-- Entries provided --
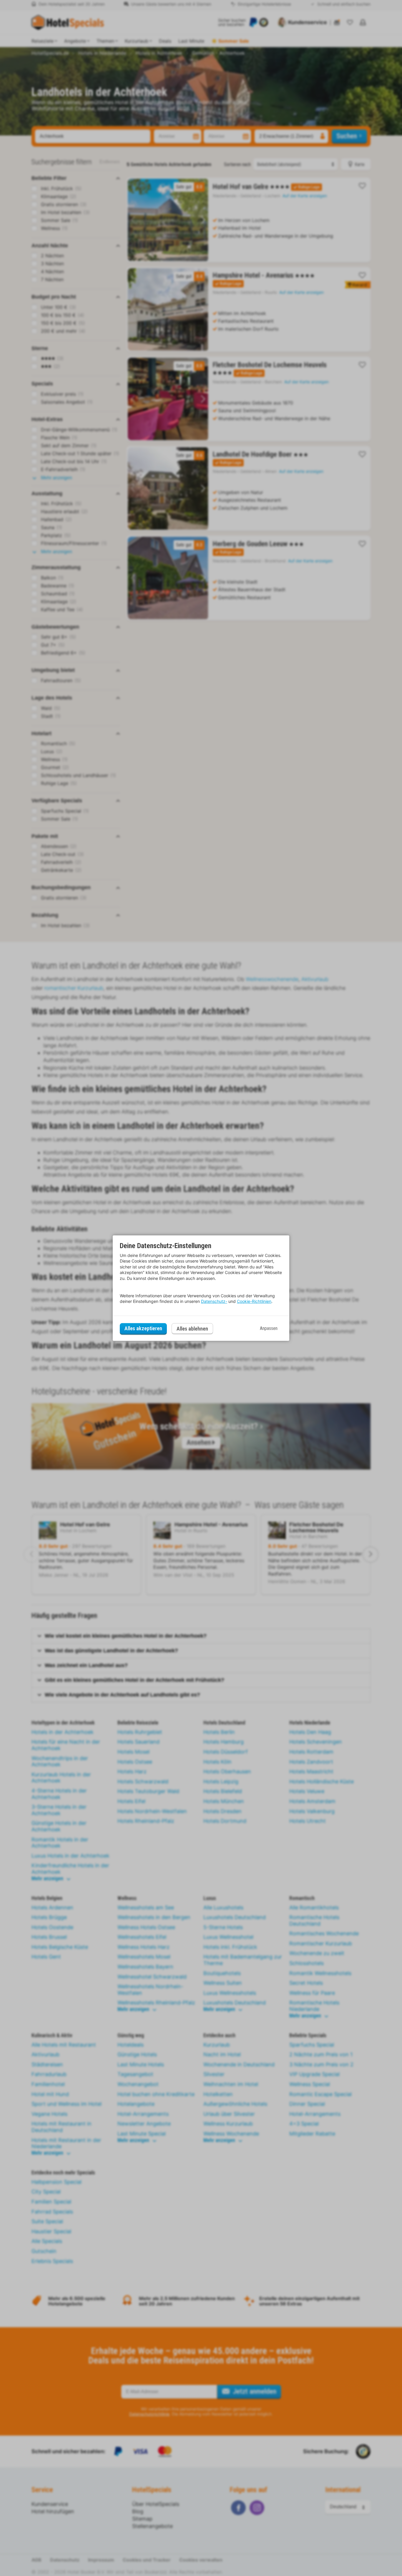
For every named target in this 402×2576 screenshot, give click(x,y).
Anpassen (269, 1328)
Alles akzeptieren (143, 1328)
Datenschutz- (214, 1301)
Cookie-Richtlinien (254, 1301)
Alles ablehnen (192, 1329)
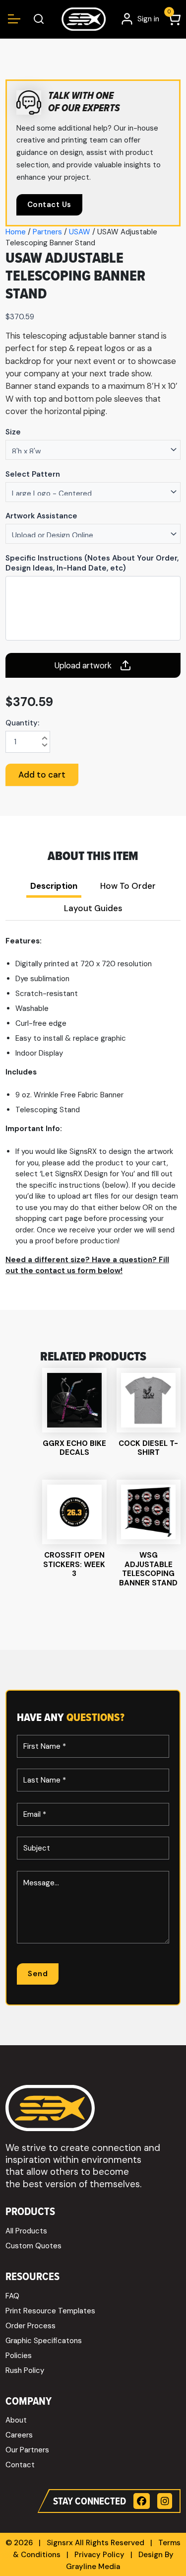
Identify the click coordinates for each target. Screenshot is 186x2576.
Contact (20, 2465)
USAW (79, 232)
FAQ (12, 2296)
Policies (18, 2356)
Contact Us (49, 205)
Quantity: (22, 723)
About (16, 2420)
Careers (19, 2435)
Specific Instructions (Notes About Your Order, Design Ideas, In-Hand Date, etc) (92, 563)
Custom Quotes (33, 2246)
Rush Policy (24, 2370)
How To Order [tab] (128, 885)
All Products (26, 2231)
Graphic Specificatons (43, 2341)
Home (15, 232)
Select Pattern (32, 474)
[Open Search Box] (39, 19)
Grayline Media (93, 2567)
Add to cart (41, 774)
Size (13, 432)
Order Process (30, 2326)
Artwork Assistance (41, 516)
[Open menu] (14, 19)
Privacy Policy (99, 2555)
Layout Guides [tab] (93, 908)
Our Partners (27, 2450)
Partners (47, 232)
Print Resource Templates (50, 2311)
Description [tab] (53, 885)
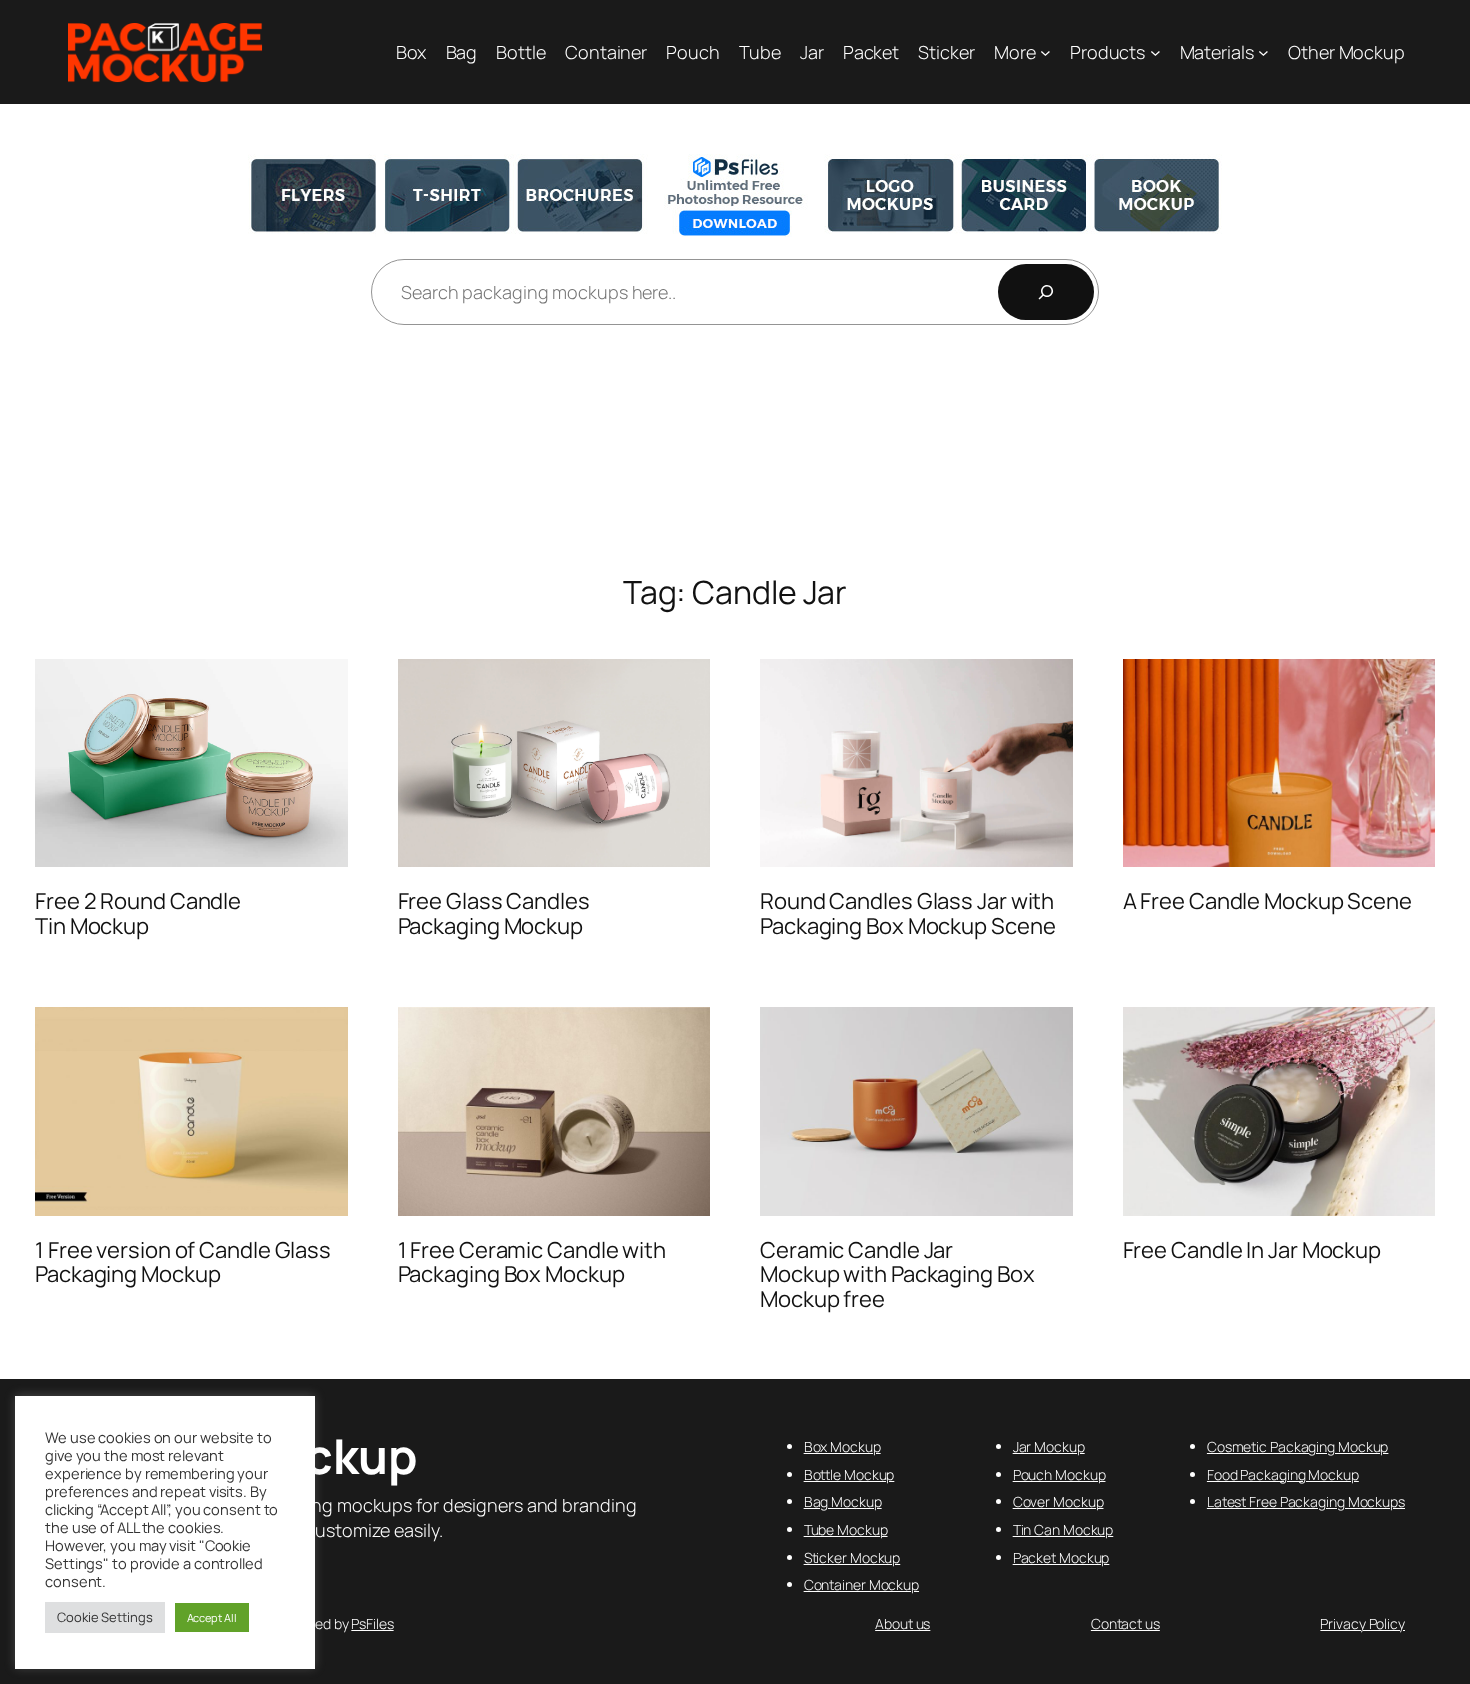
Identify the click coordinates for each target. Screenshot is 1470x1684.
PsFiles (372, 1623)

* * *

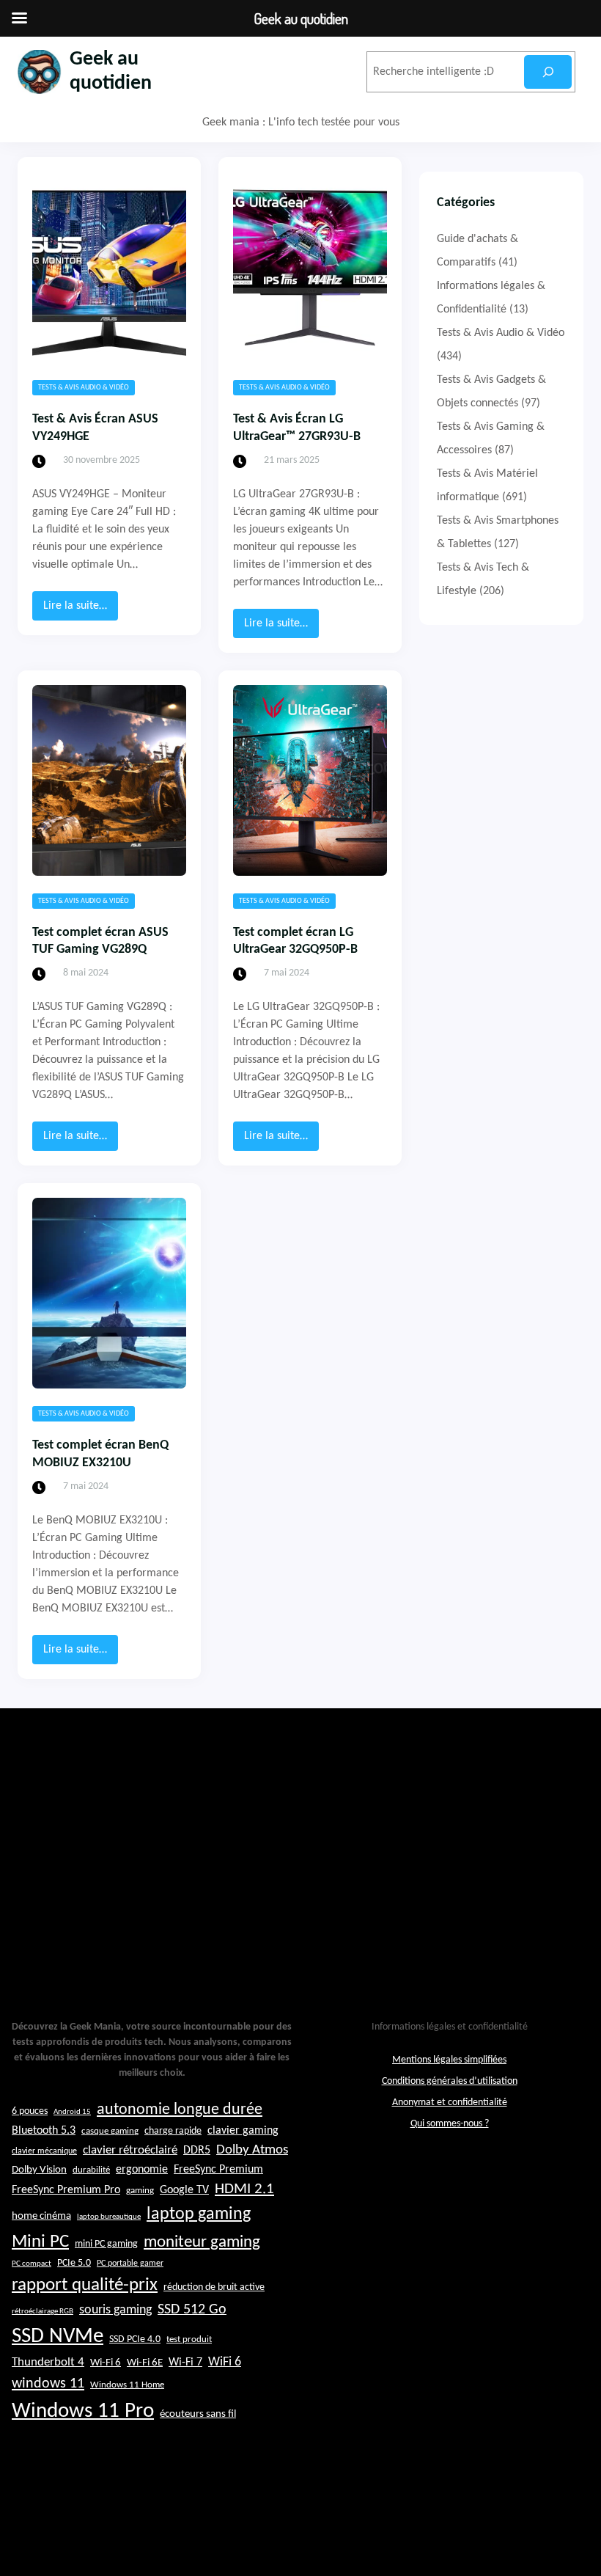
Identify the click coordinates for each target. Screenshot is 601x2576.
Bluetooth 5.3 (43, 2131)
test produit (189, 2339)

-- Exercise --
Return each line of the records above in which the word "Identify" occurs.

-- Output for this task --
Identify the click coordinates for each target. Screenshot is 186x2576.
Identify the click coordinates for each target. Screenshot is 1470x1684.
Identify the click coordinates for each target. Screenshot is 601x2576.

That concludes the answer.